Гондола.

Красин становится на колени и извлекает голову из люка, чтобы плотно, герметично завинтить его. Перед глазами стоит дивное сверкание зимней, припорошенной снегом земли. Он ослеплен великолепием Москвы, убранством советской Москвы, украшенной серией новостроек, дворцов культуры. Еще мелькает в глазах скульптурное великолепие большого Дворца Советов. Он полностью достроен, и лучшие произведения художников и скульпторов покрыли его стены, плафоны, пилястры, углы. Могучая фигура незабываемого вождя впилась снизу в небо и, как маяк, охраняет красную столицу. На него, на великого Ленина, смотрел Красин, прощаясь — возможно, навсегда — с людьми, с теплом коллективного бытия.

Тяжело было оторваться от нее, Москвы, прокопанной лопатами экскаваторов, просверленной тоннелем метростроя, рассеченной ветками новых магистральных улиц. Ведь она дымилась МОГЭСом, двумя новыми теплоцентралями, целилась пушечными стволами заводских труб, громоздилась серыми цехами гигантов советской индустрии. Ведь там — друзья, товарищи, там, внизу — тепло, приятная суматоха коллективных битв. И там, внизу, невидимые сейчас с высоты, остались его маленький сын и молодая жена… Они ведь глядят на него со стратодрома и ждут его привета.

Вздохнув, Красин прищуривает глаза. Надо развеять радостный страх ослепительной земли.
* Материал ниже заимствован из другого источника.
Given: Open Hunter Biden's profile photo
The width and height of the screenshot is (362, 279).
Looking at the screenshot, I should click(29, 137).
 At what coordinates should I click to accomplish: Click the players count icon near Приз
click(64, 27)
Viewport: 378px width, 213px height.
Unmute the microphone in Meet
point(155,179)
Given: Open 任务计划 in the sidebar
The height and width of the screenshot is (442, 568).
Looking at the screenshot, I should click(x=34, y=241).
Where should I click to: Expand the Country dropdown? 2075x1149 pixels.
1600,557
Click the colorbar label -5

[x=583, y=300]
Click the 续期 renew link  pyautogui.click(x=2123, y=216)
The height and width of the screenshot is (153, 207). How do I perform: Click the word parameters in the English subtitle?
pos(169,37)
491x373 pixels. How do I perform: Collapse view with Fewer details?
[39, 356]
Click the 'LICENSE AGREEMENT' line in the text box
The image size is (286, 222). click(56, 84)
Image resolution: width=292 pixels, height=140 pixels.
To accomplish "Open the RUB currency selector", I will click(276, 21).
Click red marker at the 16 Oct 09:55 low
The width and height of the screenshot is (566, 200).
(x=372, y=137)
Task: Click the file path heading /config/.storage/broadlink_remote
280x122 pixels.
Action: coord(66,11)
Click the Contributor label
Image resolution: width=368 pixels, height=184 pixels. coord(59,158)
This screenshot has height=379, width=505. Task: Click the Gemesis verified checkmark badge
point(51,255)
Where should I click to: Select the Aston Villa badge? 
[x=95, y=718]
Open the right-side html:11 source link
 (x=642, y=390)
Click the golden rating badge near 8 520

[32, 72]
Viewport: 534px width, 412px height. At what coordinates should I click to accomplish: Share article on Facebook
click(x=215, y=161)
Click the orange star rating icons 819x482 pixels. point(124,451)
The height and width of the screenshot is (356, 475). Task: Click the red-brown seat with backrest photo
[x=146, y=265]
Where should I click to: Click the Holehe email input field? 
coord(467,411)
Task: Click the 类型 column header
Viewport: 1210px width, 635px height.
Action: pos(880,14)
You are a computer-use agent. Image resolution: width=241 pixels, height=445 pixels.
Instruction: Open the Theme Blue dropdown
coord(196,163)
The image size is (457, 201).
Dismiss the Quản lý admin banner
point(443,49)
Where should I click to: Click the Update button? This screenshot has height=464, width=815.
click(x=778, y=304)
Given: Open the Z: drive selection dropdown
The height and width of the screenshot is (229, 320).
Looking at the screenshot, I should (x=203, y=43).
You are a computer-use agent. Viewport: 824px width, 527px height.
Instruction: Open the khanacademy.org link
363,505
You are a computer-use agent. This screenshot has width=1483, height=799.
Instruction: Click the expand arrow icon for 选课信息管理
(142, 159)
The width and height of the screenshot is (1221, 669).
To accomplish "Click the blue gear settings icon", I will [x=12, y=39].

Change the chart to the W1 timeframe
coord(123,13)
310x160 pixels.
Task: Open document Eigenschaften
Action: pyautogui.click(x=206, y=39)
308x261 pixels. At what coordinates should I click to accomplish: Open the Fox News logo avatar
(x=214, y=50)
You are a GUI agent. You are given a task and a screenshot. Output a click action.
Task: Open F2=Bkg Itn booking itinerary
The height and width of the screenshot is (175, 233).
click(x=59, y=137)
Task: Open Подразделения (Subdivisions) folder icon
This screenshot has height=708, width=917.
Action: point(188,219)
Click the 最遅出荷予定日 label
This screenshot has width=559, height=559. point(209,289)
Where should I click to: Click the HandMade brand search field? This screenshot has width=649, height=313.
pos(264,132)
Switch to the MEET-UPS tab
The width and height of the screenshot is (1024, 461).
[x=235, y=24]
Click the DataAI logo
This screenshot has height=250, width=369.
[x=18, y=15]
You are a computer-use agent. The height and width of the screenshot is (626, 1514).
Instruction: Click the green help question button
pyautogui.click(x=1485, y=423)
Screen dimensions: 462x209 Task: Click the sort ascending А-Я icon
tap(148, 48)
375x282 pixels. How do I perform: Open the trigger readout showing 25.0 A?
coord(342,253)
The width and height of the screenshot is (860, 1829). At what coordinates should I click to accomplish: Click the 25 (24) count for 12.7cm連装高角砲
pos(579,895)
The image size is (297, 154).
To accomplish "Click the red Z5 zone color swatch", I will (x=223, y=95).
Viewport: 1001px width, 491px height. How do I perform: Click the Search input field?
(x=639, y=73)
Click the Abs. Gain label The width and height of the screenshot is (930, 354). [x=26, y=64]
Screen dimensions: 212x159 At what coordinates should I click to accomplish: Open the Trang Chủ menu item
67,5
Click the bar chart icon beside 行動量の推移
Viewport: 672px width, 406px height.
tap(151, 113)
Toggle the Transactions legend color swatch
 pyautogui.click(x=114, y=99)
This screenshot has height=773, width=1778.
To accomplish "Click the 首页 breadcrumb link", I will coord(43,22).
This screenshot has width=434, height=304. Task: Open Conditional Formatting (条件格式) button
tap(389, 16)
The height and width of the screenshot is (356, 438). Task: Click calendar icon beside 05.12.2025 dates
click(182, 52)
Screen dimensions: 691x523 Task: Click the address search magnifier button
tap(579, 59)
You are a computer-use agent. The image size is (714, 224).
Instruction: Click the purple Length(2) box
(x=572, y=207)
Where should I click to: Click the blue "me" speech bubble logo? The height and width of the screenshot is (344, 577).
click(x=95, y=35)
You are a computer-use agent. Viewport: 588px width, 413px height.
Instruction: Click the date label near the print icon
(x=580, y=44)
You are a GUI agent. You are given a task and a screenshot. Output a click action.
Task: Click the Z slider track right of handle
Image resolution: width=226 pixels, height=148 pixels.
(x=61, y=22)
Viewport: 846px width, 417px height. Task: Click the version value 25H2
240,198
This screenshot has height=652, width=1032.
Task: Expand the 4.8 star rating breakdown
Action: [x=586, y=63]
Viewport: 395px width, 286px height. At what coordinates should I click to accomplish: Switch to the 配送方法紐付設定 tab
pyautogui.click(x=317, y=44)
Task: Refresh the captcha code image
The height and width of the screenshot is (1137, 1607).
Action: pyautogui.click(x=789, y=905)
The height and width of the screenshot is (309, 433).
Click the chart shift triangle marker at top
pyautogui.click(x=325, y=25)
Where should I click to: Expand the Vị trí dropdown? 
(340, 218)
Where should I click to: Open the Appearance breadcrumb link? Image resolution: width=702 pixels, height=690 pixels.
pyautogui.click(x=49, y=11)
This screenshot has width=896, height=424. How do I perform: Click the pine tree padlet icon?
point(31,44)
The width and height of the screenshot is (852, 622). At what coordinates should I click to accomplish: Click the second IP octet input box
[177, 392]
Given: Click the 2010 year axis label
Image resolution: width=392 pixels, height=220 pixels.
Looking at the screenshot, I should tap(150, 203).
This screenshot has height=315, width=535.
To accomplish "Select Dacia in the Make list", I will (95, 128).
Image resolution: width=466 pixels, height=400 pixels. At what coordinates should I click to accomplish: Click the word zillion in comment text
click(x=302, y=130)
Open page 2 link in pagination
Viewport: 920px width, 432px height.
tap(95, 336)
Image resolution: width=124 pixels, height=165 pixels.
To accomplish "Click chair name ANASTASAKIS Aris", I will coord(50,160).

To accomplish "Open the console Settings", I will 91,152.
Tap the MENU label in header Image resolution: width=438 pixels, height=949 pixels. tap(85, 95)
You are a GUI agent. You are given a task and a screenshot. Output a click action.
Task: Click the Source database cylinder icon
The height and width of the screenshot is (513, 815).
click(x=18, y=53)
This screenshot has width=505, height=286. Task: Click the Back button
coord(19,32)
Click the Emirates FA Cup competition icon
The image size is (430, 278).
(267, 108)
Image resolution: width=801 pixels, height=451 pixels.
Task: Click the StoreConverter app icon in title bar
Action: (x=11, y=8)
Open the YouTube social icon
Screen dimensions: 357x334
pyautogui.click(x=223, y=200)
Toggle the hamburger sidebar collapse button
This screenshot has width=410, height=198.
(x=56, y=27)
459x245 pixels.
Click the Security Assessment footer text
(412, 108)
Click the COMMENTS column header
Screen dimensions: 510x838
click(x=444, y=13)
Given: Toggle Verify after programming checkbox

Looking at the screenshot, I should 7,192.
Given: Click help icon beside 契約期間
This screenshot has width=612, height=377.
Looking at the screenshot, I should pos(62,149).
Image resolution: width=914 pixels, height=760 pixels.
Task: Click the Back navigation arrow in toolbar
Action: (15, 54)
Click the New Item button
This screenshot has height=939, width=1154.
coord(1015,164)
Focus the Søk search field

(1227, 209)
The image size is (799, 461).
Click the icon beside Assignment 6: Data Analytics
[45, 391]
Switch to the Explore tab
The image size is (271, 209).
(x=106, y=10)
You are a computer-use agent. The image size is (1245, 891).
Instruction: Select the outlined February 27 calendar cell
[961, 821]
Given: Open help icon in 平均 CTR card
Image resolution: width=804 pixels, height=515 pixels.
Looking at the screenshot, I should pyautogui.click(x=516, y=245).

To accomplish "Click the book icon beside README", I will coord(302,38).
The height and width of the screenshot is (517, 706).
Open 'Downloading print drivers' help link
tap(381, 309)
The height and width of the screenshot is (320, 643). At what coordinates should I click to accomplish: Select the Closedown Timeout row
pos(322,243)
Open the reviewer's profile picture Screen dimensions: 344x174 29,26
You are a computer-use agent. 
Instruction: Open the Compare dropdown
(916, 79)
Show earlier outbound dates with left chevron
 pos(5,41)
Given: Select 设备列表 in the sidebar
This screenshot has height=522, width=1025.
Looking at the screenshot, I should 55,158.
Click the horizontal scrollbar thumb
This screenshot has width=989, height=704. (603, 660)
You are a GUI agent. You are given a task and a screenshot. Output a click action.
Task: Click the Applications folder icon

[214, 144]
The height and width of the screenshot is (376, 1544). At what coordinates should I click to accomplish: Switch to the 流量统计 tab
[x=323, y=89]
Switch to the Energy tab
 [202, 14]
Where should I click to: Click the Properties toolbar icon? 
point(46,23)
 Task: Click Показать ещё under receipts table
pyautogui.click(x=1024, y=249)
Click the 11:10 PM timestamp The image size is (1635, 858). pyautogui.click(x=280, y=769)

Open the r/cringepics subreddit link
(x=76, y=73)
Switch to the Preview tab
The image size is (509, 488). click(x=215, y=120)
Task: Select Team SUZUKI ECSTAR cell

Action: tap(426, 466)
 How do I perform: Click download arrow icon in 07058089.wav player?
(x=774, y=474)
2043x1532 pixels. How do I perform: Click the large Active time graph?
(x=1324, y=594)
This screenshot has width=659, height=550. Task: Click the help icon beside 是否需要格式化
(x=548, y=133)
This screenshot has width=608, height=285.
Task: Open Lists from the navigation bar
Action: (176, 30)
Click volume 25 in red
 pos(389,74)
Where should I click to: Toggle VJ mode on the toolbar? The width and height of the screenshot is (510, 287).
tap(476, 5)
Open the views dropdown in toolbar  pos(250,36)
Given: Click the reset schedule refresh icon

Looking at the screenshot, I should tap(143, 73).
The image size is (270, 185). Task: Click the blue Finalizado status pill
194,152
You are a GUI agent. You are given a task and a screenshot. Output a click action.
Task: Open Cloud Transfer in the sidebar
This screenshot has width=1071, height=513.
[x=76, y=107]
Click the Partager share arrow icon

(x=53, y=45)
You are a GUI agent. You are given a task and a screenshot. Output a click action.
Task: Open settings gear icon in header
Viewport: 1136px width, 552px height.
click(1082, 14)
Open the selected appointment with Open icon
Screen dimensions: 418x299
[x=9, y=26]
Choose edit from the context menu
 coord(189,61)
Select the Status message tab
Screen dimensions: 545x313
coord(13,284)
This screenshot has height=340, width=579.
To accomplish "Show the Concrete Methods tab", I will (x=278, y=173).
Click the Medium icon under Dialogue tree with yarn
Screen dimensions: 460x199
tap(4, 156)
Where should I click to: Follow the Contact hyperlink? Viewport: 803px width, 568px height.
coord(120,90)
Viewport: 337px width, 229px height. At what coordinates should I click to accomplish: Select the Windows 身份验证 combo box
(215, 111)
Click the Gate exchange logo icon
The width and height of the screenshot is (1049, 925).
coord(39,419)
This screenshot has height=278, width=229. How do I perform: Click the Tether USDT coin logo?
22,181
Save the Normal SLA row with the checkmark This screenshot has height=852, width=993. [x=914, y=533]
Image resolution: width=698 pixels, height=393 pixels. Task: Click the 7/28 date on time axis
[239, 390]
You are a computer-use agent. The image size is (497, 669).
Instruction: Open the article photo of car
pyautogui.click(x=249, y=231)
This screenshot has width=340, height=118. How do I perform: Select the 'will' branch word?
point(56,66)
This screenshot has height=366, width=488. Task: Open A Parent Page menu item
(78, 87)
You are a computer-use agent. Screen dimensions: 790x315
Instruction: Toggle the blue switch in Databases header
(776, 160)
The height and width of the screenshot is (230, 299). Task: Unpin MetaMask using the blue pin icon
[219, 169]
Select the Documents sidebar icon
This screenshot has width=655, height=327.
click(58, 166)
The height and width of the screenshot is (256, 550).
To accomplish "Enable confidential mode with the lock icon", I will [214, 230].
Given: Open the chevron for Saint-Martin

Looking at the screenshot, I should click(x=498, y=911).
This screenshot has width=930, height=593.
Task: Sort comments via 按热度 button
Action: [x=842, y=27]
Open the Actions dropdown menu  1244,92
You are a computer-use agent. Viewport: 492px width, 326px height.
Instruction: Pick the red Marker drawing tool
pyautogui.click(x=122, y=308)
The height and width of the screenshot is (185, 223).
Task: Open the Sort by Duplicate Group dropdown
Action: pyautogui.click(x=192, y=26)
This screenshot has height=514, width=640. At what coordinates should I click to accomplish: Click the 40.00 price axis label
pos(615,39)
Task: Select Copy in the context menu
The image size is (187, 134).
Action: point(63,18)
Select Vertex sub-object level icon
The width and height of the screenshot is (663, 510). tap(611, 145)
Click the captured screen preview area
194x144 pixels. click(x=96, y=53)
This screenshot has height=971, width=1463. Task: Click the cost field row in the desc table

Федя вспоминает о своих обязанностях прежде, чем проверяет работу товарищей. Люк он завинтил достаточно прочно. Значит, теперь надо снять первые показания приборов, замурованных в толстые прослойки стены. Барограф ползет вверх синей ровной чертой. Термограф, заглядывая через стекло снаружи, не отстает от своего пружинного коллеги. Он четко наносит на бумажную полоску линию зенитного мороза. Газометр главного баллона, золотого воздушного шара, застыл на цифре 64.000 кубических метров. Гелий возносит их сейчас все выше, вверх.

Второй газометр пока молчит. Настанет его время заговорить языком цифр при спуске. Красин заглядывает в перископ, выведенный внутрь стратостата, и видит черную темноту.

— Прекрасно! Оболочка цела.

Словом, Федя осматривает свой такелаж и убеждается, что его пилотское хозяйство находится в хорошем состоянии на случай высотных подъемов и всевозможных аварий при спуске. Единственное, на чем он задерживает внимание, — это вспомогательные таблицы различных расчетов расширения газа при данном давлении, соотнесенных с ковкостью и вязкостью золотой ткани, из которой изготовлена первая в мире металлическая оболочка.

8:00 03 мин. — высота — 00 метров.

8.07 — высота 2200 метров.

8.15 мин. — высота 5100 метров, давление — 411 мм.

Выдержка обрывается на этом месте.